_Exercise instructions_. The part below that opens with the line containing "Task: Open the Disclaimer Generator card tile" and closes with the line containing "Given: Click the Freshservice dialog title" should be copied exactly, minus any pictures.

_Record extracts_.

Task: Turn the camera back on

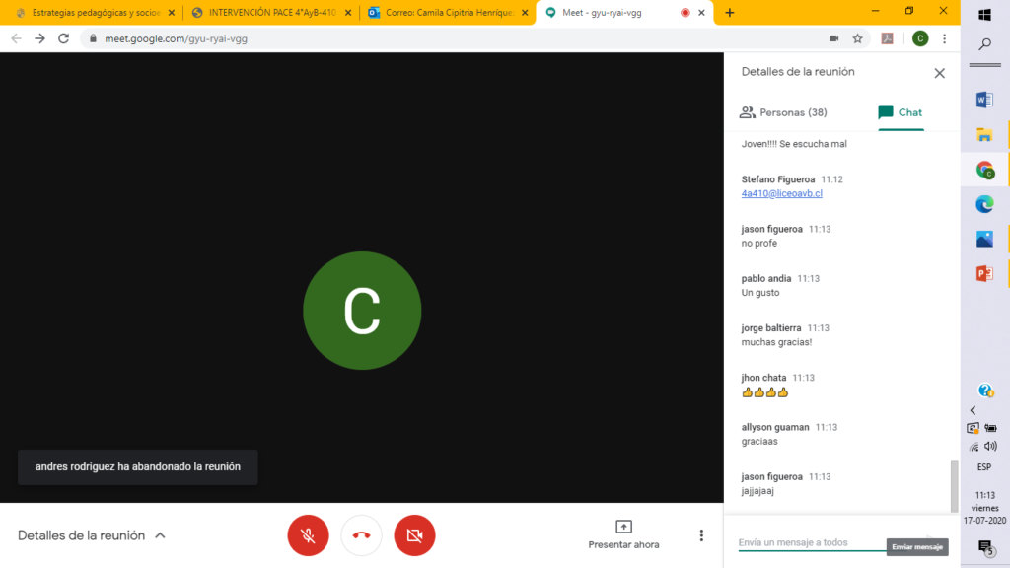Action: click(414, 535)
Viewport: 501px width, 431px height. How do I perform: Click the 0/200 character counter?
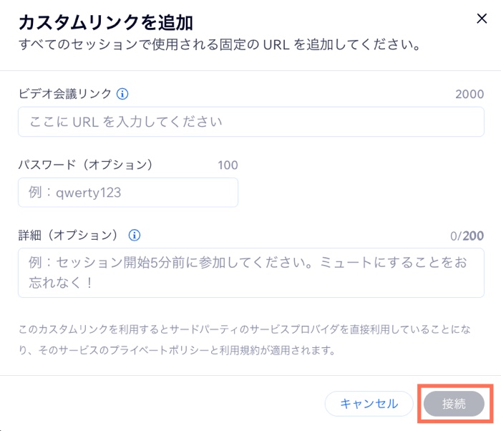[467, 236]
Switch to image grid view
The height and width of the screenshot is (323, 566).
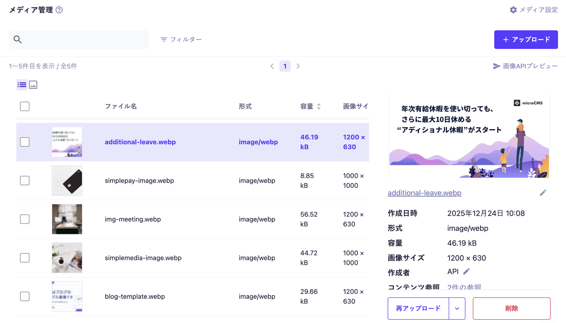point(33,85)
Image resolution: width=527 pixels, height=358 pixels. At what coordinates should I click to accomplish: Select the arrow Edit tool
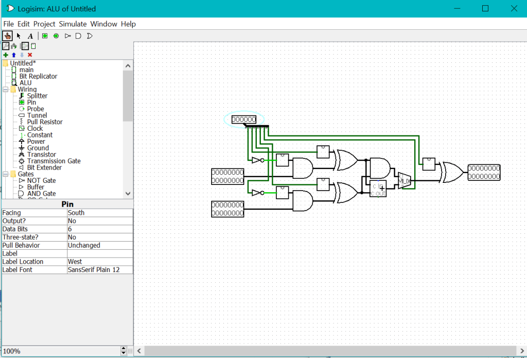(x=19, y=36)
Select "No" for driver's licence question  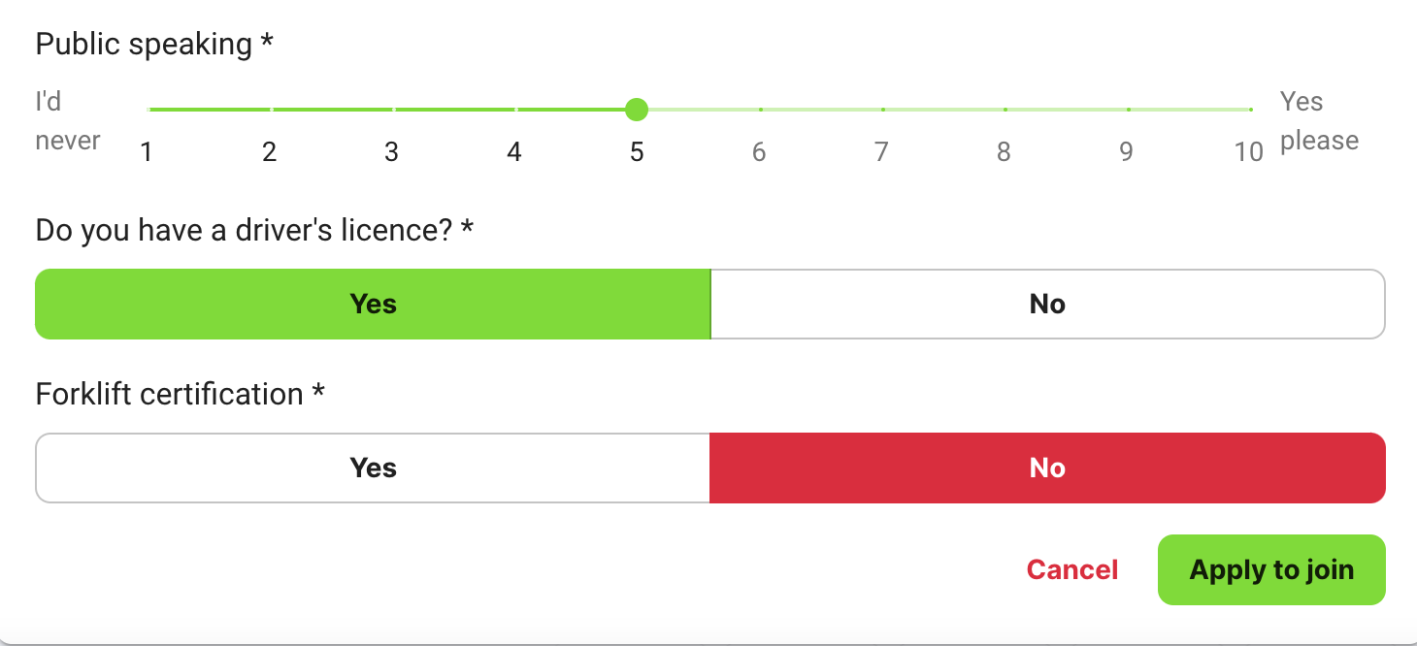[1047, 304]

---

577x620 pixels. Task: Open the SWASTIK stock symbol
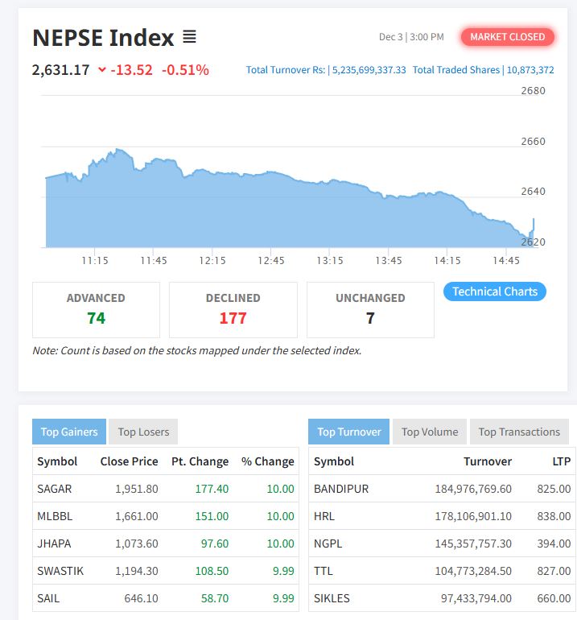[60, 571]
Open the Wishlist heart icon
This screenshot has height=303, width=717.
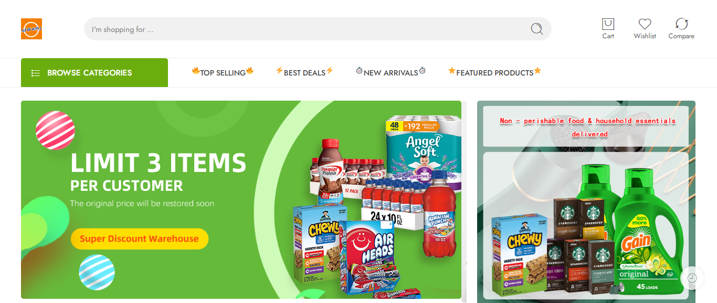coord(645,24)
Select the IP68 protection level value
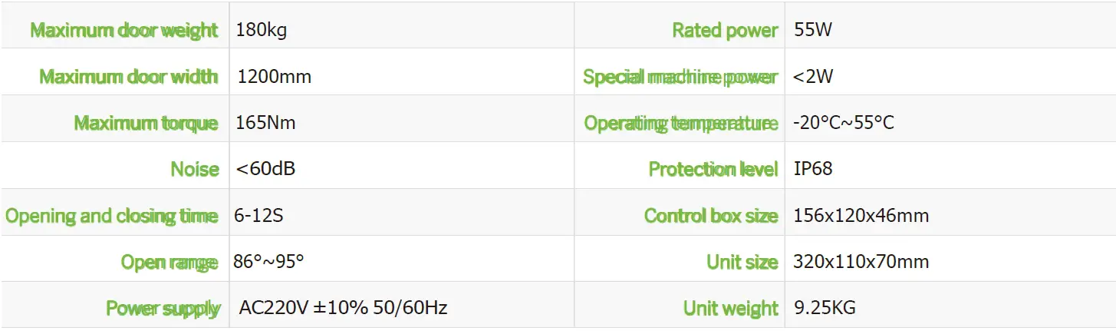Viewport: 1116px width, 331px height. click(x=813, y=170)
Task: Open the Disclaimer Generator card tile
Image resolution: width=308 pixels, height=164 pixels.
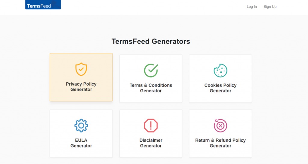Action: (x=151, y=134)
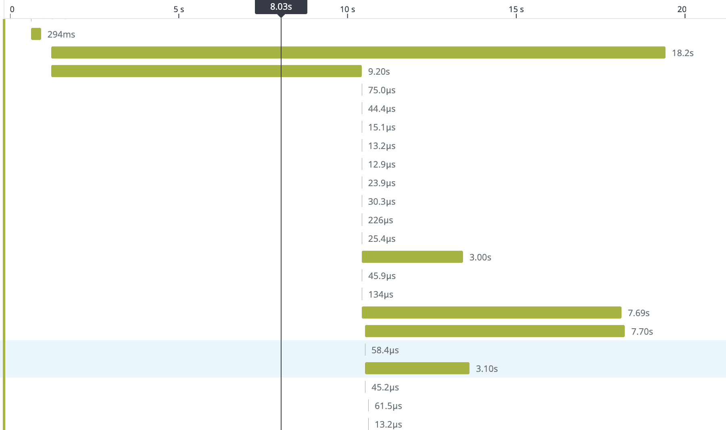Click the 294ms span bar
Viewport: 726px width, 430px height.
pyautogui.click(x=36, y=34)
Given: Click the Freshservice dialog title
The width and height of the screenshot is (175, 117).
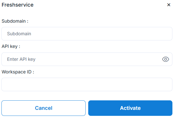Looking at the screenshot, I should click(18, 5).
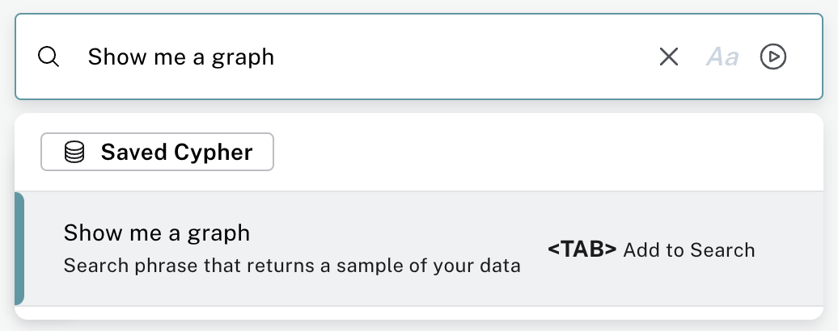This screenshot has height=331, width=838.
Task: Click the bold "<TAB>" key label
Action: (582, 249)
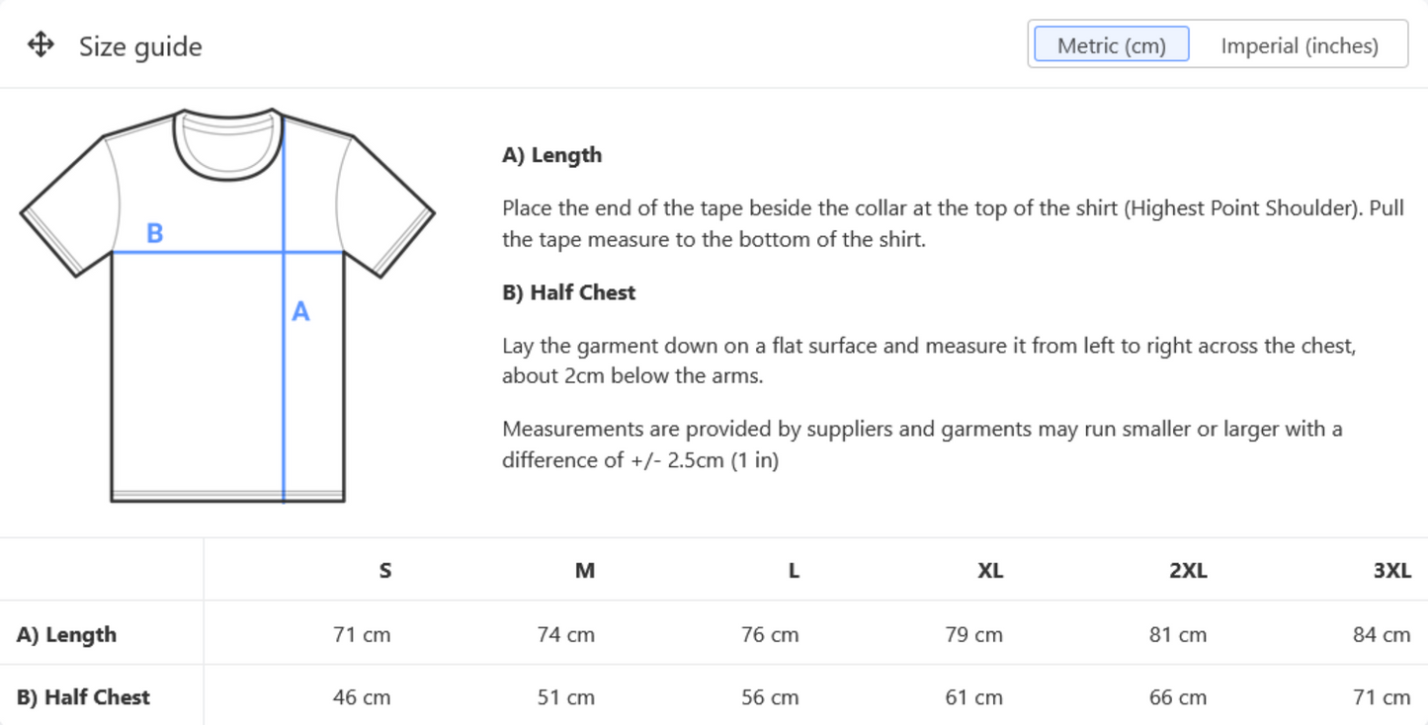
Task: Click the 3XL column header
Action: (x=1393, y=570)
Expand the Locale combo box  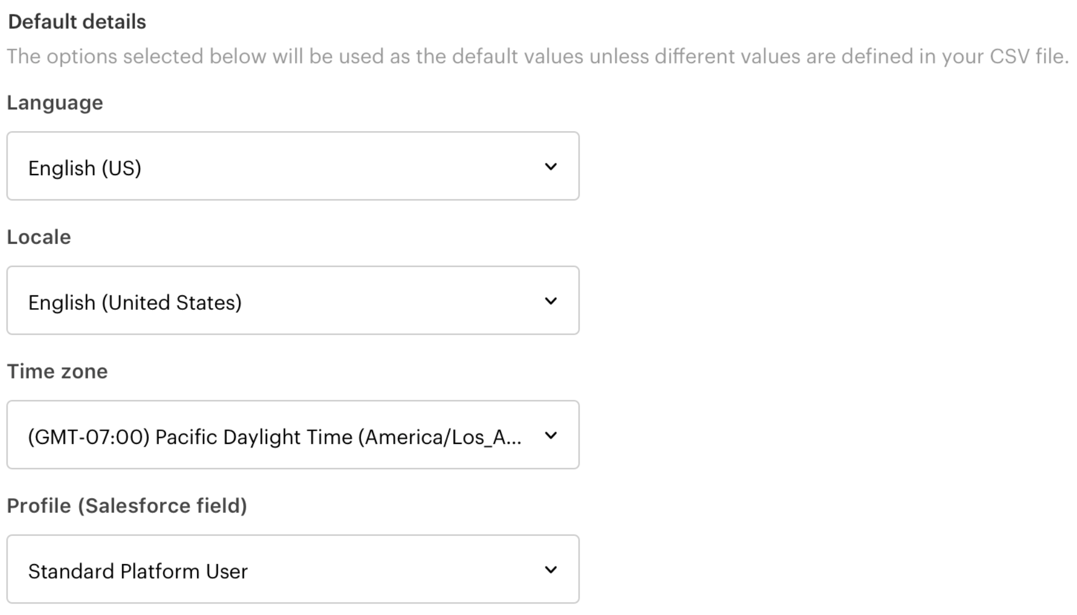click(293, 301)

--

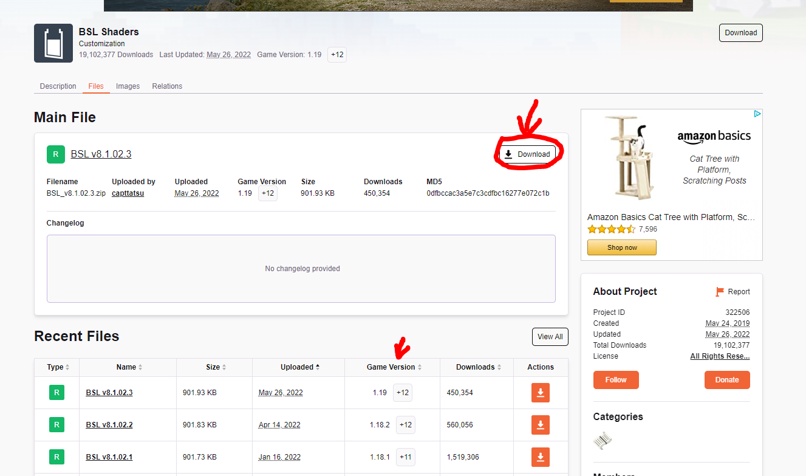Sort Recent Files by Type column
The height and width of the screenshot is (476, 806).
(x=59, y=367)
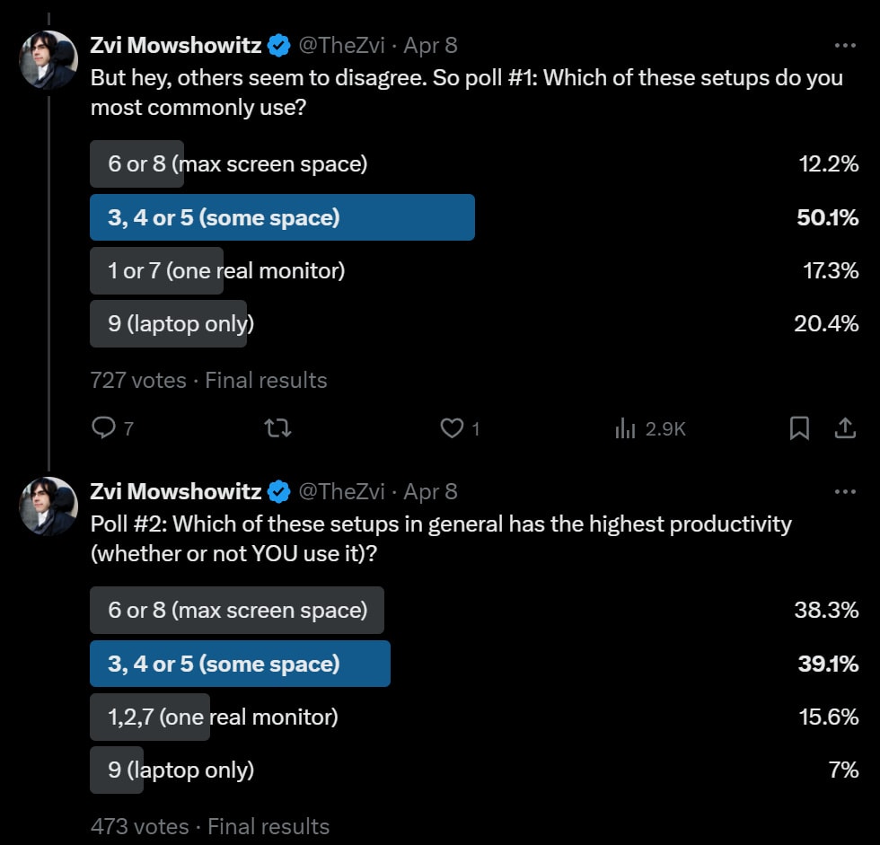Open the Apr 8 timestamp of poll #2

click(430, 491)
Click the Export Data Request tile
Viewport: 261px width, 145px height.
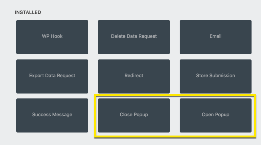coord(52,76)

_Reply to the task_.
Task: Open the Disclaimer Generator card tile
Image resolution: width=308 pixels, height=164 pixels.
Action: (x=151, y=134)
Click the 294ms span bar
Viewport: 726px width, 430px height.
pyautogui.click(x=36, y=34)
Given: Click the Freshservice dialog title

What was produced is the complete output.